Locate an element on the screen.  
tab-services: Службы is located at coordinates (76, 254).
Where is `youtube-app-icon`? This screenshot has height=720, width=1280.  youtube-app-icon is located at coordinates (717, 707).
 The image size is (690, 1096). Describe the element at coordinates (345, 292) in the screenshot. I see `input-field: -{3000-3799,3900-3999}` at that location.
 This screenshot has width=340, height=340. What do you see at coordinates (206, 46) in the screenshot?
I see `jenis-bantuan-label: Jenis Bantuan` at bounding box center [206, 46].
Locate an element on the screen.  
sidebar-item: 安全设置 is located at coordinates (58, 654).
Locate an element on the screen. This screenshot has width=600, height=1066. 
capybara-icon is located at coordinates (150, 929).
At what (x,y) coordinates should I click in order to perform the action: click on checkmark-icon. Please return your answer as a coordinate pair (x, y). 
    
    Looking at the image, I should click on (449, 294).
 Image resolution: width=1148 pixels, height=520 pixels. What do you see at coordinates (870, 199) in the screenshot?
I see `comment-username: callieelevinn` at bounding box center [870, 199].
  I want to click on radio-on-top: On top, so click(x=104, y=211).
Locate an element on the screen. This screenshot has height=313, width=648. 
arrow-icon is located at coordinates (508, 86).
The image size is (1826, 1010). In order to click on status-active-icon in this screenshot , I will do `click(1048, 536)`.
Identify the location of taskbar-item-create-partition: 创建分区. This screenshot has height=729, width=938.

+ + + +

> **Exercise**: Rewrite the items starting at the line containing "has height=313, width=648." through the end of the items, with "screenshot" replaced by "screen capture" and nothing else changed.

> **Written response**:
Locate an element on the screen. This screen capture has height=313, width=648. 
arrow-icon is located at coordinates (508, 86).
The image size is (1826, 1010). In order to click on status-active-icon in this screen capture , I will do `click(1048, 536)`.
Identify the location of taskbar-item-create-partition: 创建分区. This screen capture has height=729, width=938.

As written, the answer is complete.